[Short exercise] Reproduce the listing verbatim, starting at the line that contains "You are a GUI" and continuing through the end of the listing, with both ends included. Omit the pictures from your output.

[Records for this task]

** Start **

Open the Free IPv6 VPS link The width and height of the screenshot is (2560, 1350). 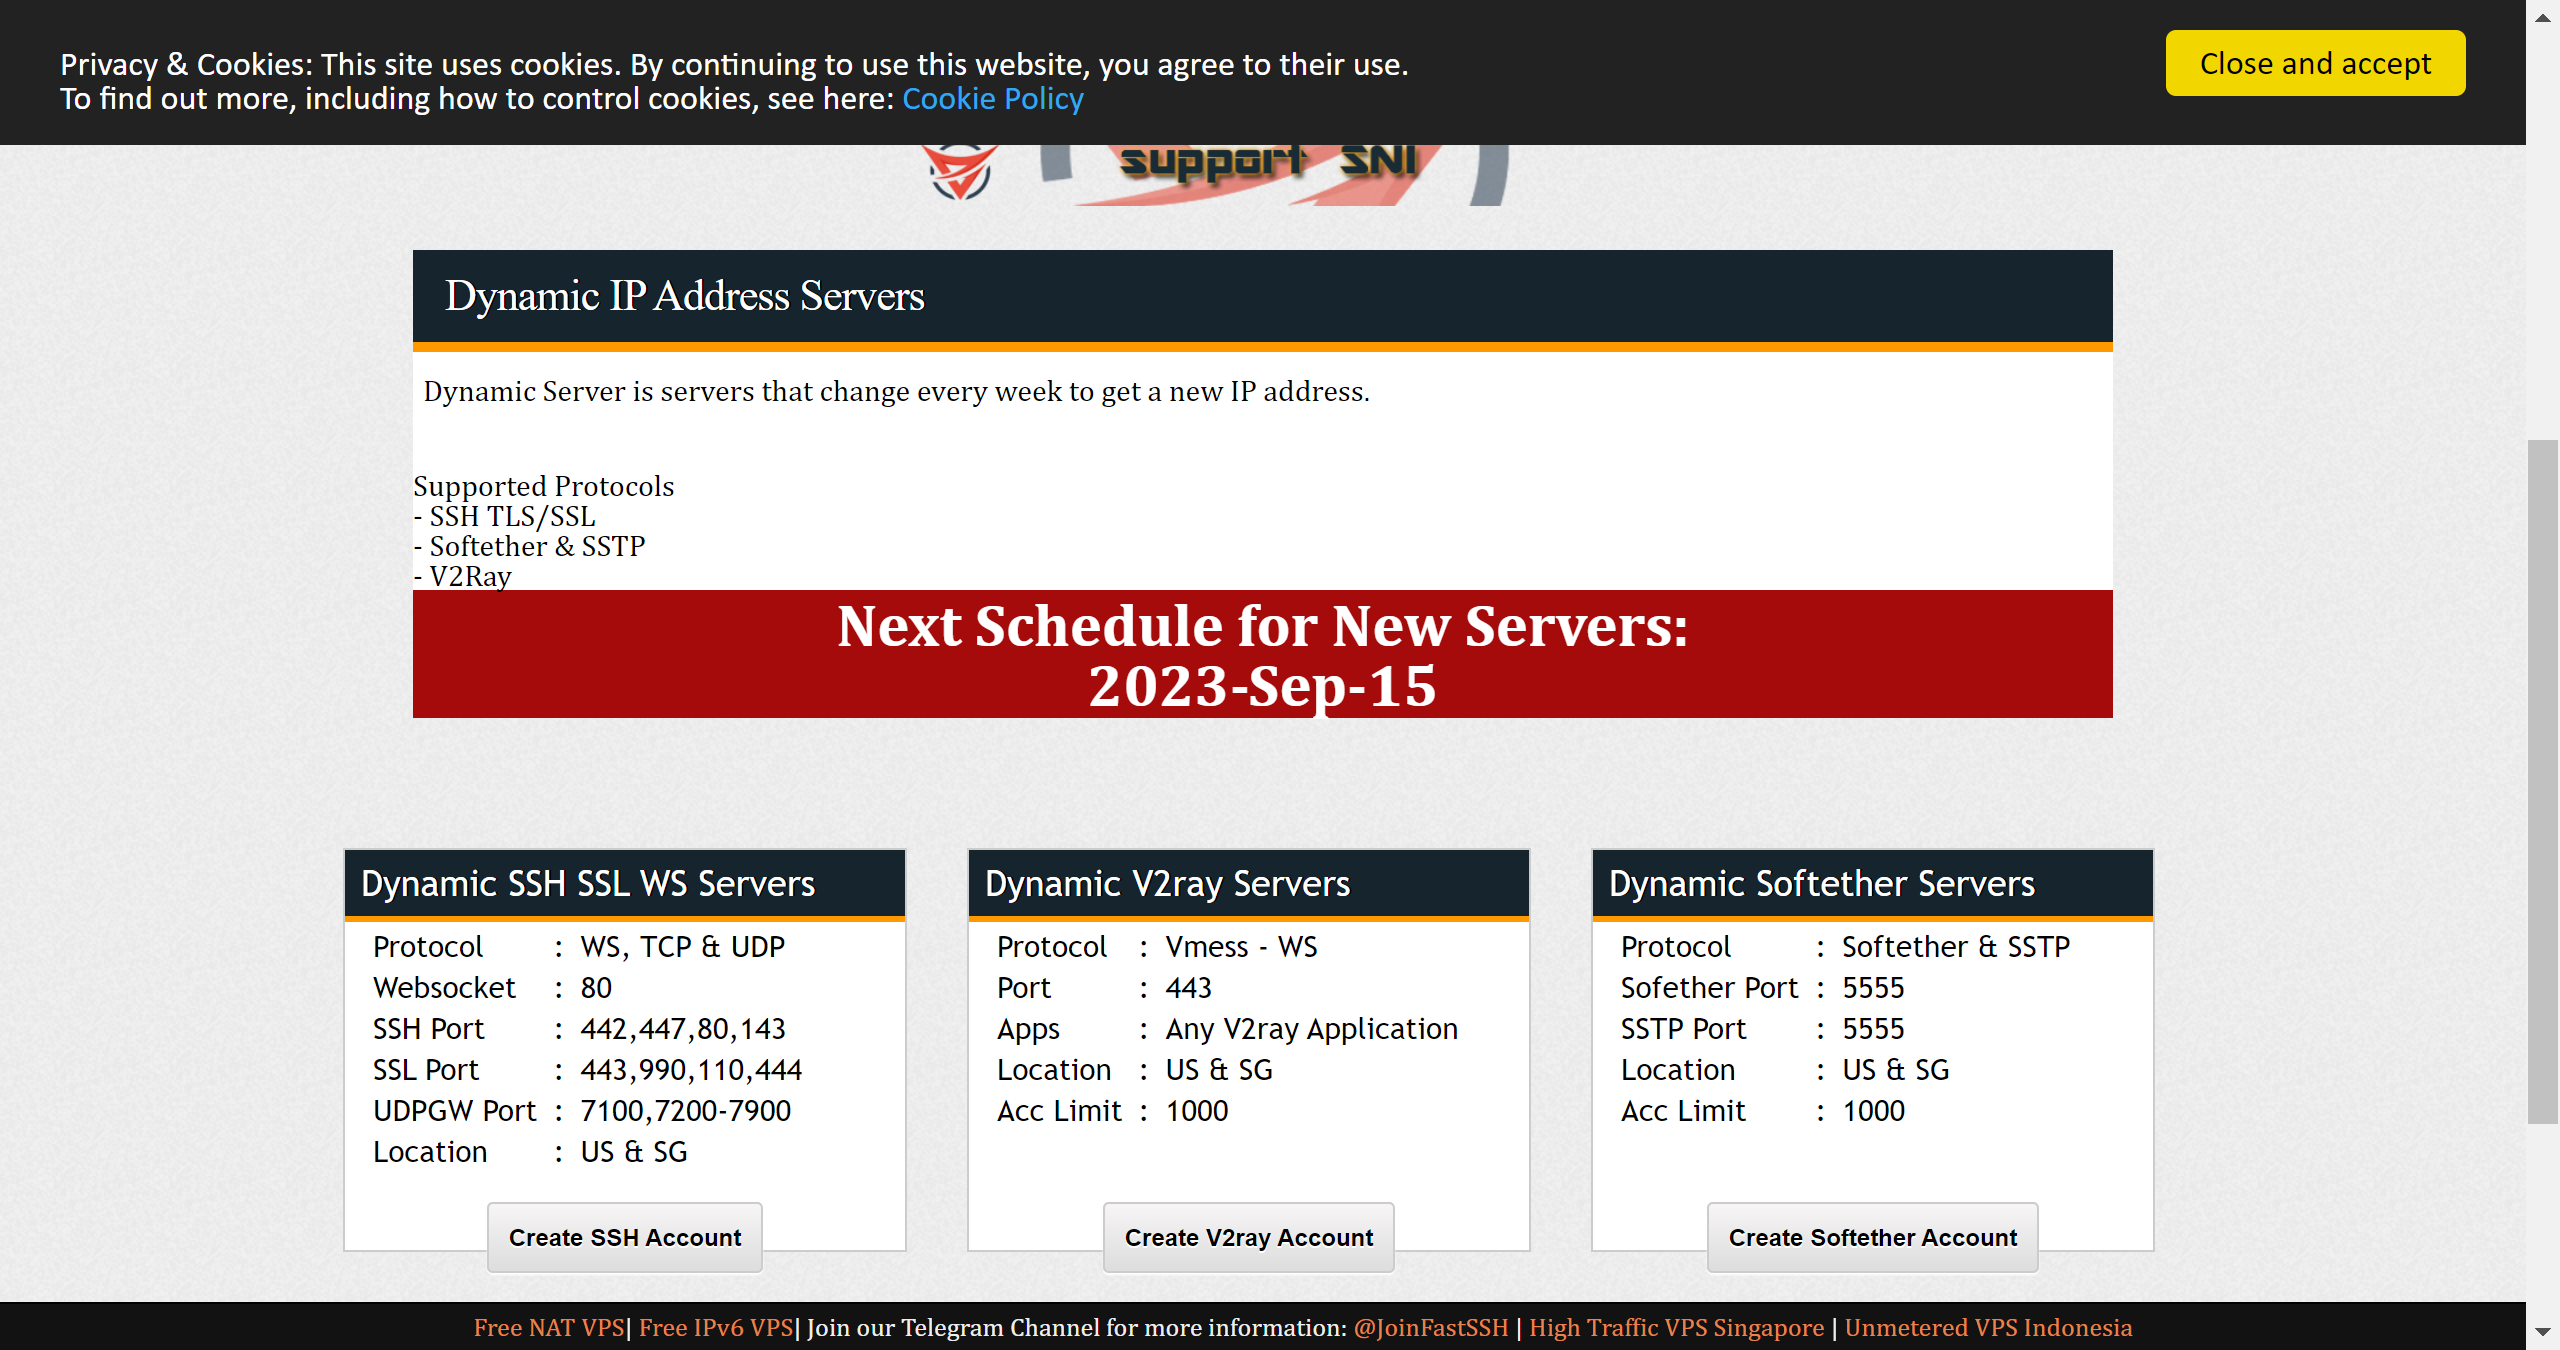coord(715,1327)
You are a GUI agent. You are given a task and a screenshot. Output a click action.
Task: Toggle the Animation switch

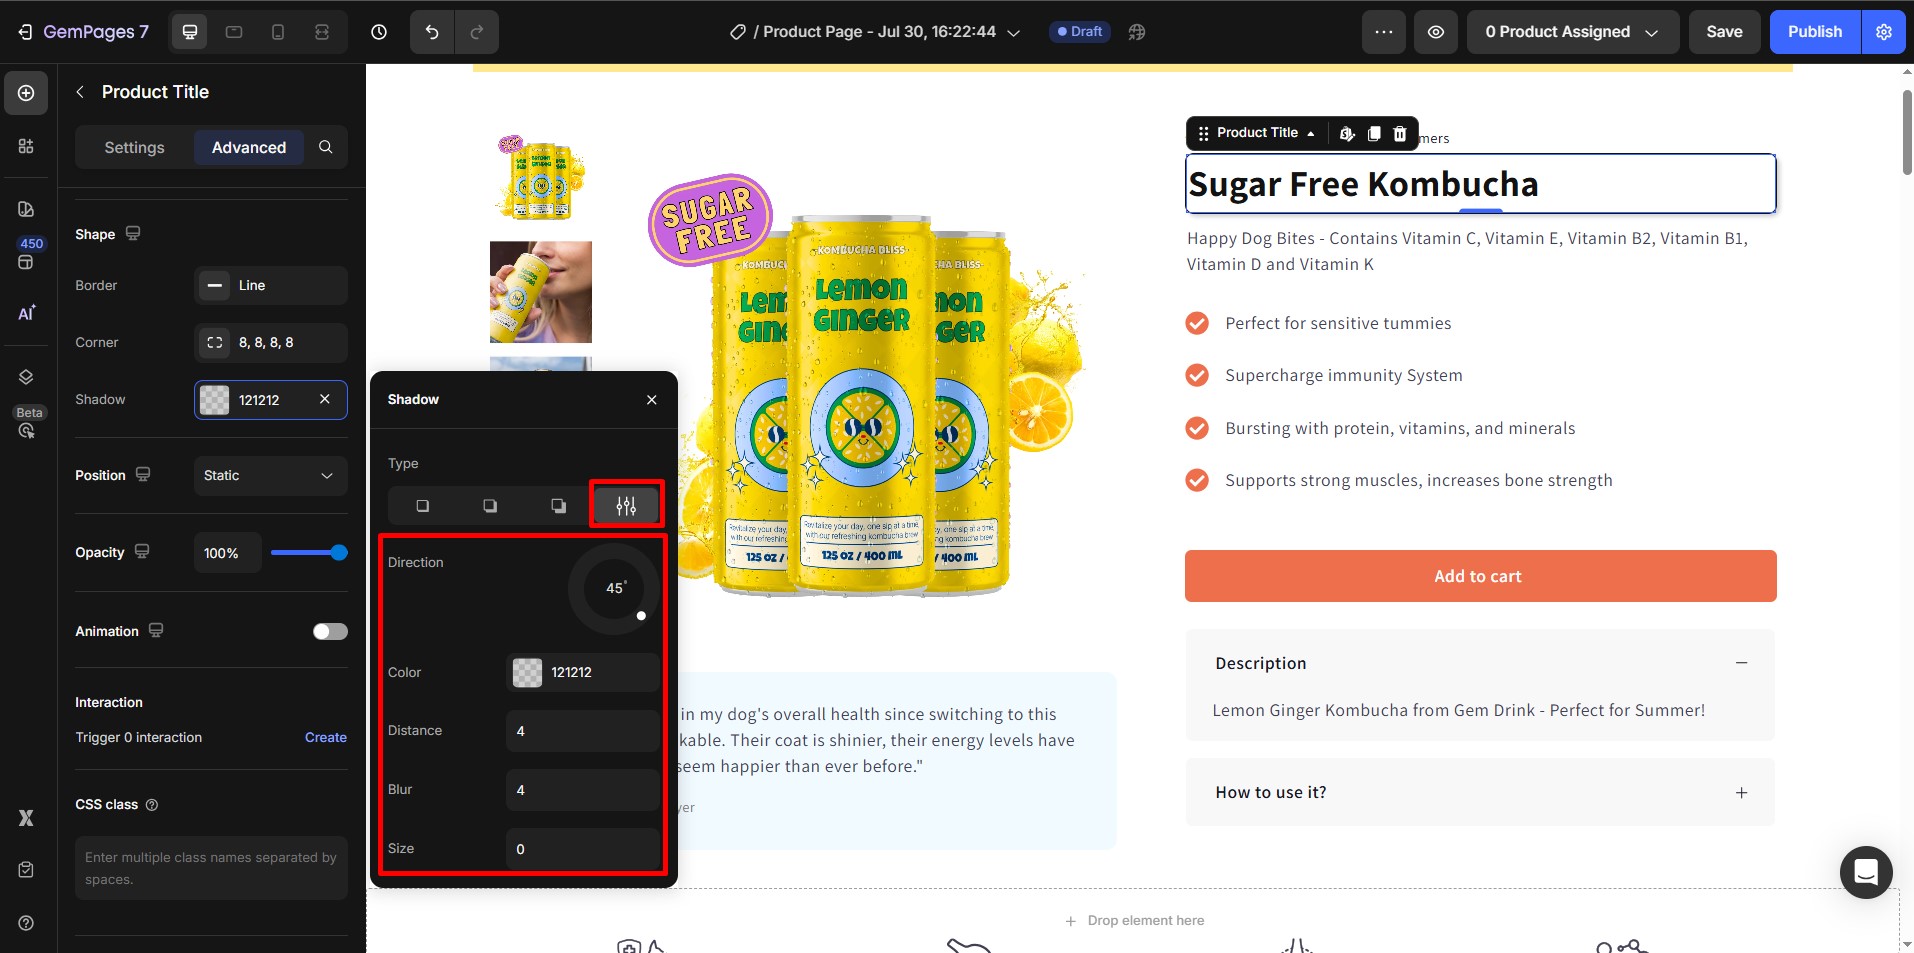pyautogui.click(x=330, y=631)
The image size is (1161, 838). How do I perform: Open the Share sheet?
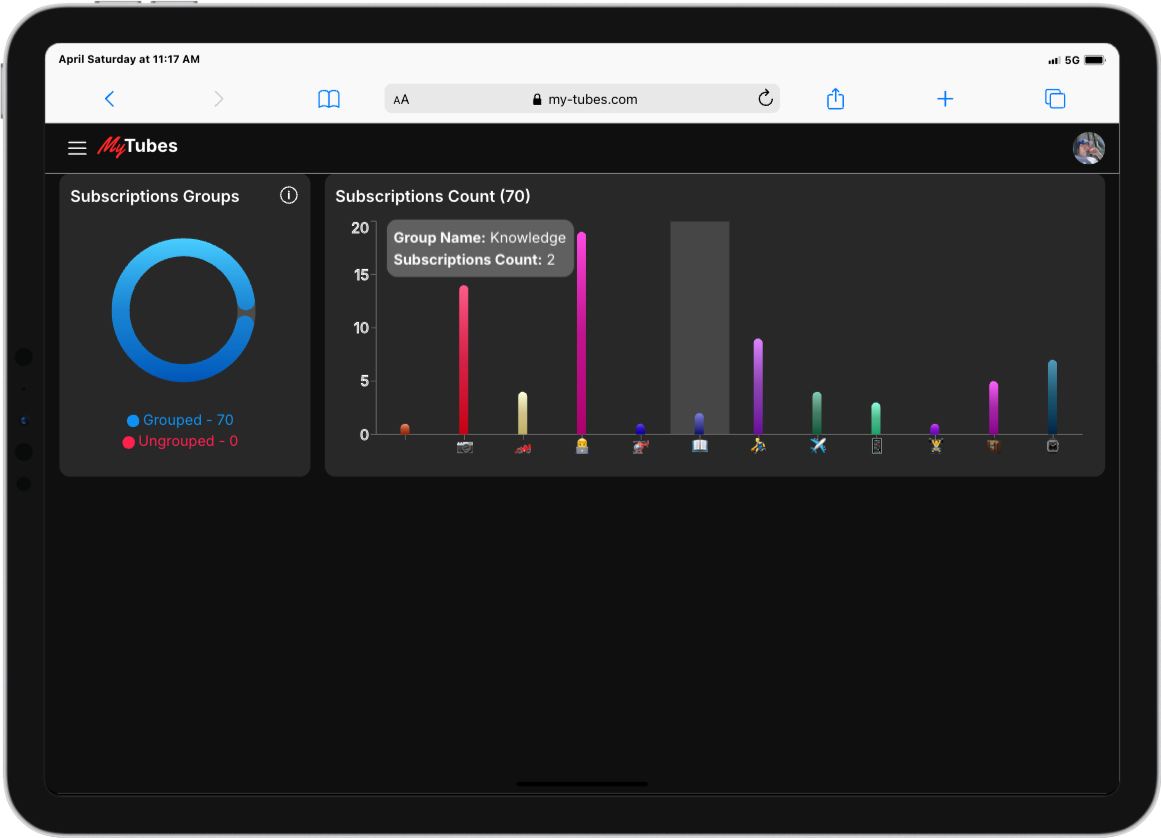click(835, 98)
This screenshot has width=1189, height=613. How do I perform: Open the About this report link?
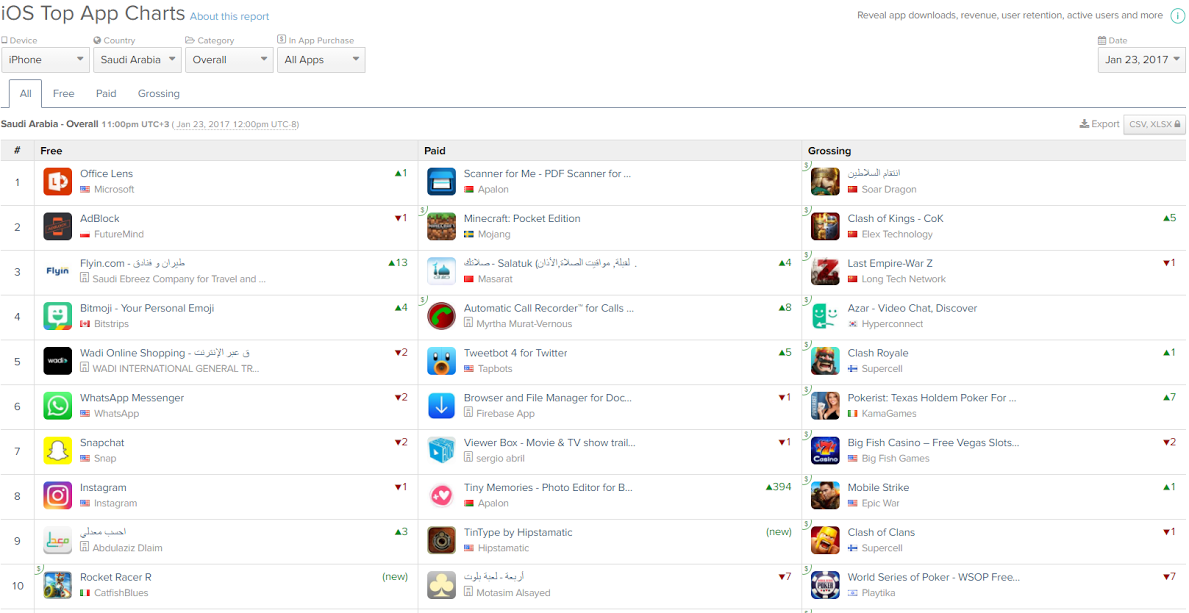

** End **

[Correct answer]
You are a GUI agent. You are given a task and a screenshot. Output a click action.
Task: Toggle the Animation switch

pyautogui.click(x=330, y=631)
The image size is (1161, 838). How do I perform: Open the Share sheet?
click(835, 98)
This screenshot has width=1189, height=613. How do I perform: Open the About this report link?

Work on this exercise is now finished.